The Dec. 7 ouster of former President Pedro Castillo has sparked deadly street protests across Peru, as well as highway and train blockades that have stranded hundreds of tourists at Peru's Machu Picchu ruins.

Villarroel told Reuters that locals would not let the group, which she says includes elderly people and children, continue their journey.

"They said if we tried to pass they would burn us alive," Villarroel said, although Reuters was unable to verify the claim.

Villarroel added that the buses' Bolivian drivers have been unwilling or unable to turn around, and that police presence has been minimal.

Meanwhile, efforts to secure aid from foreign embassies in Peru have been unsuccessful, Villarroel said.

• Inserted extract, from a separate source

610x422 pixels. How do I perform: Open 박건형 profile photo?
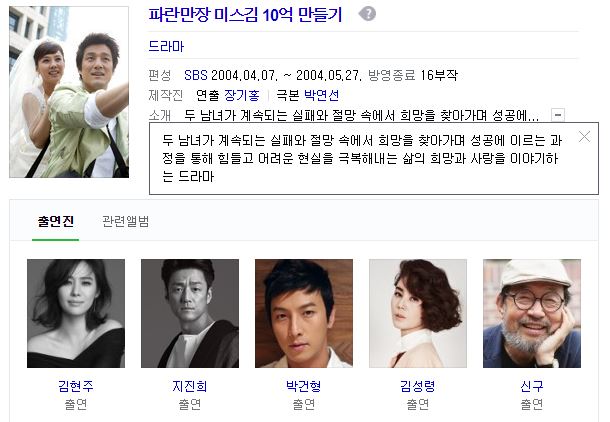(304, 313)
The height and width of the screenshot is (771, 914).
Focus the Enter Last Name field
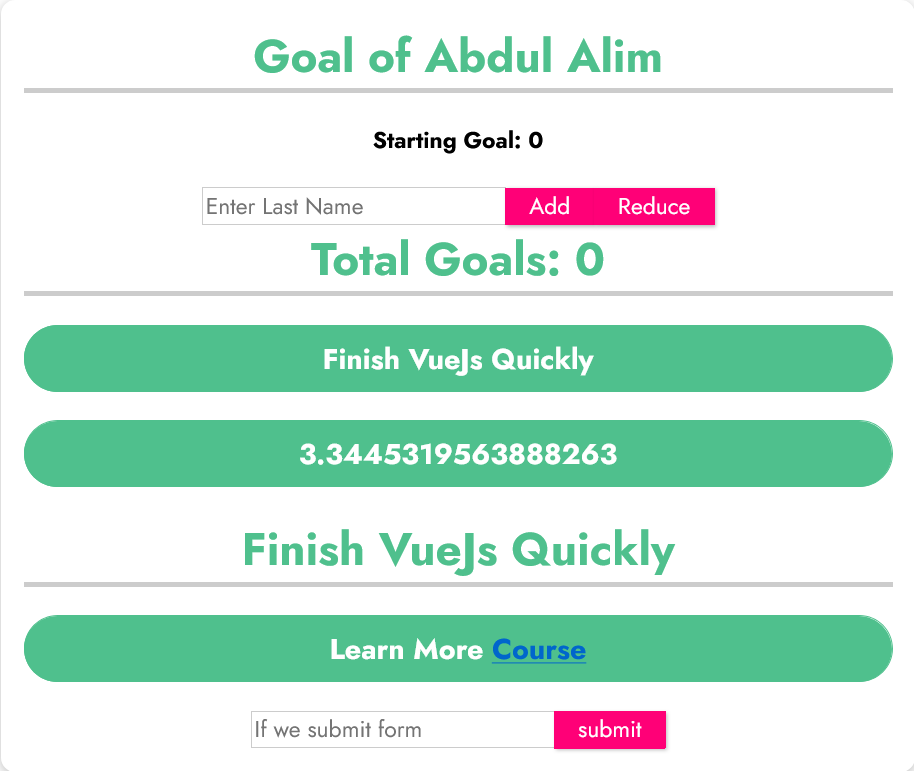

In video shot by Villarroel and verified by Reuters, travelers from Argentina, Chile, France, Japan, England, Peru and the United States call for international assistance.

"We've been taken hostage in Peru," a French woman said in the video.

Villarroel said the group has little cash and locals have resisted selling them food and water, leaving them hungry and dehydrated, with several falling ill as they are forced to sleep on buses with toilets that no longer function.

"We're not to blame for what's happening in the country," Willarroel told Reuters. "It is a beautiful nation and we just want to continue our journey."